Aircraft carrier infrastructure handover
Netherlands-owned UK construction company VolkerStevin has delivered the Queen Elizabeth Class (QEC) Base Porting Infrastructure Project in Portsmouth Harbour on budget and two months ahead of schedule. The infrastructure was officially handed over to the naval base on Tuesday 7th March 2017.
VolkerStevin was appointed by UK MoD offshoot, the Defence Infrastructure Organisation (DIO) as the principal contractor on the project back in 2014 along with BAE Systems.
The design and build contract, worth £34.4m, was to reconstruct the secure tidal berth on the Middle Slip Jetty at Her Majesty's Naval Base Portsmouth (HMNB Portsmouth), which will house the two new Queen Elizabeth Class Aircraft Carriers HMS Queen Elizabeth and HMS Prince Of Wales – the biggest ships ever built for the Royal Navy.
National press, including Maritime Journal, were invited on March 10th to view an exercise in a programme of trials, known as a FIT programme (Familiarisation, Integration and Testing), in which it was planned for 200 personnel, lorry transits, emergency response teams, and security disembarking from the USNS Robert E. Peary. The weather unfortunately conspired against these well laid plans, and the US Navy warship was left on a mooring out on the Solent while a thick mist descended.
Familiarisation has included legions of people outside of the expected MoD staff. For instance, Hampshire Fire and Rescue, who have a responsibility for firefighting incidents when the vessel is berthed, have already travelled up to Rosyth to begin exercises on accessing and dealing with incidents on the (still very much under construction) HMS Queen Elizabeth.
The infrastructure work included the demolition and replacement of the 1920s and 1970s sections of the Middle Slip Jetty, the addition of two new fender spacer units, installation of navaids (as previously reported in MJ), refurbishment and upgrade of the existing jetty and berthing facilities, including the upgrade of the shore side infrastructure, reconfiguration of the jetty, modifications to the jetty face to accommodate other types of vessels and provision of a dedicated high voltage electrical supply.
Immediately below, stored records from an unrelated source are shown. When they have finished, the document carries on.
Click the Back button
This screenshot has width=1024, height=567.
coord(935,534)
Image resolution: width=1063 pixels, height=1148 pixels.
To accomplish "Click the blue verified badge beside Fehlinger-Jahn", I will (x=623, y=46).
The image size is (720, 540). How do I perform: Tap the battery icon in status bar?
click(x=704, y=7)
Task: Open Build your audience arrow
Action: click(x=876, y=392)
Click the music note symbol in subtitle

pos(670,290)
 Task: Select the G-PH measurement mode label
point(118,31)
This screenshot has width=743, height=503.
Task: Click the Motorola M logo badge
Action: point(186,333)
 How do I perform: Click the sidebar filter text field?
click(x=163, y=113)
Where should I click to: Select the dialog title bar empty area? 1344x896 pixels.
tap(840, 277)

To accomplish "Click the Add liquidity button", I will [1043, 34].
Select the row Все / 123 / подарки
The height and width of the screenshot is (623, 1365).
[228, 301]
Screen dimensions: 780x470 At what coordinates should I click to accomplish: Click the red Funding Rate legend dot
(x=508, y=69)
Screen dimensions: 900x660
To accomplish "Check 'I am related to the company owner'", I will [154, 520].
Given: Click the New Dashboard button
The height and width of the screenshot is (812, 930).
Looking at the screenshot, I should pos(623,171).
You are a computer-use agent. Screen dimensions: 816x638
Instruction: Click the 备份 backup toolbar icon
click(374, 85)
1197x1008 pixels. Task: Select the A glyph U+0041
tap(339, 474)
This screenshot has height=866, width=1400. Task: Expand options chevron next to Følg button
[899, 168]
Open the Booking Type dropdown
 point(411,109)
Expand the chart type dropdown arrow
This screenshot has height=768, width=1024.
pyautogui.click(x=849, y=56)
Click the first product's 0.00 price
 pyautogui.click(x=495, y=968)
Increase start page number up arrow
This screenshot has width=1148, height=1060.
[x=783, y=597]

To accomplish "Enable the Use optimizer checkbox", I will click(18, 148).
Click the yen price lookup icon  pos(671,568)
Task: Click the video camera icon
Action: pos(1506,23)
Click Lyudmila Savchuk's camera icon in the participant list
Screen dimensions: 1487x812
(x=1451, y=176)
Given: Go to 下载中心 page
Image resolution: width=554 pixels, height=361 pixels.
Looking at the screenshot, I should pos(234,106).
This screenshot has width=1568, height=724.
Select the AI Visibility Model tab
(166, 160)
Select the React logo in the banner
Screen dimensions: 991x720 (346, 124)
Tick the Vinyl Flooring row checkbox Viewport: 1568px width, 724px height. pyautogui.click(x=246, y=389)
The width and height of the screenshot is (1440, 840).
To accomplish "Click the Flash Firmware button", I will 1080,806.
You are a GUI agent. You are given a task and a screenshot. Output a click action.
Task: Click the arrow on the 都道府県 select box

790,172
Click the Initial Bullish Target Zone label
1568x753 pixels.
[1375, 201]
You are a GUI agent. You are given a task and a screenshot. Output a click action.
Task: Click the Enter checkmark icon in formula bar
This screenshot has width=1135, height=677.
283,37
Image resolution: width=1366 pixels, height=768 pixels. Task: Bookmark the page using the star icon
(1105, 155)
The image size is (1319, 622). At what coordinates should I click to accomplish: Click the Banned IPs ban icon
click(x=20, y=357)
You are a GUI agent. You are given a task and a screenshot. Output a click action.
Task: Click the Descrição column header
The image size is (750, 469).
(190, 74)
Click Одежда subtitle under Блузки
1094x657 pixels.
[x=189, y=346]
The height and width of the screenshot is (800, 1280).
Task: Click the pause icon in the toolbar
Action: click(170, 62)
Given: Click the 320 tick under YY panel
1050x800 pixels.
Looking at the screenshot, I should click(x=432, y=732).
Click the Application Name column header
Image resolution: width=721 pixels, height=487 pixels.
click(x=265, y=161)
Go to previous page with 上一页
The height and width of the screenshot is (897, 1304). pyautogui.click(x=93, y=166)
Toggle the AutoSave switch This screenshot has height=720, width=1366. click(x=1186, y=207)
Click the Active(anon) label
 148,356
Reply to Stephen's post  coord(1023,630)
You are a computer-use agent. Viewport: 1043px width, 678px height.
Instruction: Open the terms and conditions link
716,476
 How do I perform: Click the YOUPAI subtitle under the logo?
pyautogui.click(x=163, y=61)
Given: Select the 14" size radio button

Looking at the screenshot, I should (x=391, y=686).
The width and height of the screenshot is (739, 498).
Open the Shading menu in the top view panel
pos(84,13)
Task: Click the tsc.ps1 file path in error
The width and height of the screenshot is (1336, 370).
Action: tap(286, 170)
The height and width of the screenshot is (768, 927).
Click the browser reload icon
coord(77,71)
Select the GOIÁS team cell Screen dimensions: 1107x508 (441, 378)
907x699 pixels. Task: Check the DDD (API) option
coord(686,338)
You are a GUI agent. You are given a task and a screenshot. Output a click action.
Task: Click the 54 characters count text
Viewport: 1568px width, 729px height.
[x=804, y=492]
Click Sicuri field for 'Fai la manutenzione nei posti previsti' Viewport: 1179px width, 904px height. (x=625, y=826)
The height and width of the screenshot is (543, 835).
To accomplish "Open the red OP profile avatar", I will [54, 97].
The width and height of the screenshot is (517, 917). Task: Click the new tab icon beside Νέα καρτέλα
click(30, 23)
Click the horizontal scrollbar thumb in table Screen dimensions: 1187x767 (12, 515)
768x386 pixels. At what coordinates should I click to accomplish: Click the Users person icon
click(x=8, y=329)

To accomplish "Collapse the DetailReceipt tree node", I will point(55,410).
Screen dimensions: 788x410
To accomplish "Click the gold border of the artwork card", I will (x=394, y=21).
The main apron of the jetty, which is due to be Christened ‘The Princess Royal Jetty’ sits on 220 steel piles, and while vibration piling could take place around the clock, traditional piling techniques had to be conducted between 7am and 7pm, and could not take place at all on Sundays due to planning constraints.
The very specific task of berthing an aircraft carrier, according to Philip Wise, DIO Project Lead, required some vessel-specific infrastructure, such as the fender spacer units, which are effectively large steel tanks which rise and fall with the tide within bearing tracks on the quay: “The carriers have 20m of hull flare from waterline to deck level, so these spacers were required to keep the vessels at the correct distance from the apron”, said Philip.
At berth the vessels will use an 11,000 volt shorepower supply, so the vessels will not rely on burning generator fuel at berth. The cable however, is of 5 inch diameter containing plenty of copper as the berthed ship could have similar power demands to a small town. Due to this and the 20m hull flare, a Cavotec boom is in place to pass the cable when the ship comes to her berth.
The dredging of the turning circle area for the carriers is still ongoing, and has to allow 2m clearance beneath the keel at high water neaps, as well as springs. The dredging has to account for the increasing draft of the vessels throughout their lives, as it is a little known fact that naval vessels, due to new equipment and technology being fitted, get significantly heavier throughout their life spans. The 65,000t HMS Queen Elizabeth and HMS Prince Of Wales are expected to put on up to 10,000 tons before their active service comes to an end.